> [PROBLEM STATEMENT]: Your answer should be an exact copy of the lines from the one holding "You are a computer-use" to the end of the material below, pictures left out.

> [SUPPLIED INFORMATION]:
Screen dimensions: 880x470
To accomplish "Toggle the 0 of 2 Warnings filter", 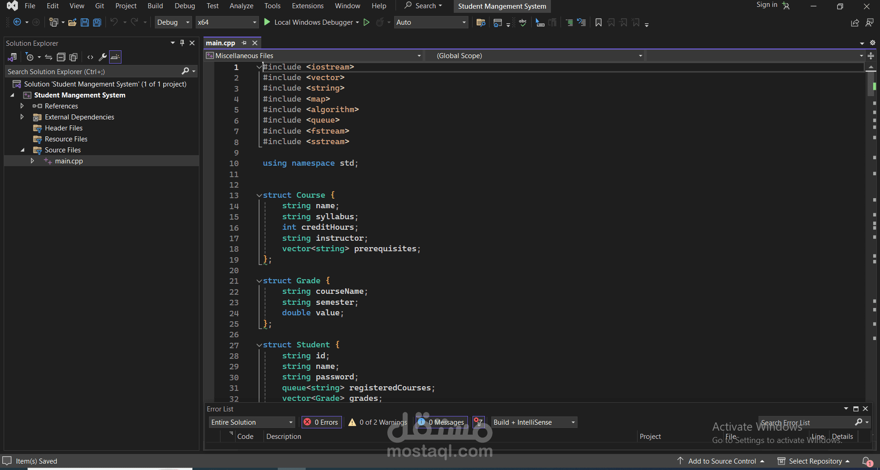I will 378,422.
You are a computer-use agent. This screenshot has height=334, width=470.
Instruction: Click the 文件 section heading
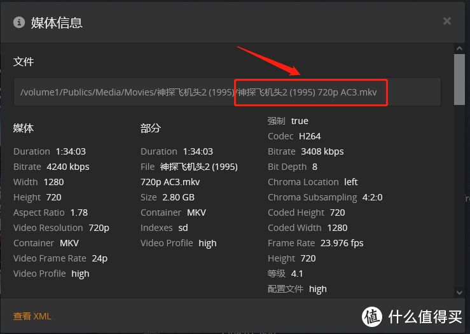click(x=24, y=62)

> [ANSWER]:
You are a computer-use agent. This screenshot has height=334, width=470.
Instruction: Click the 文件 section heading
click(x=24, y=62)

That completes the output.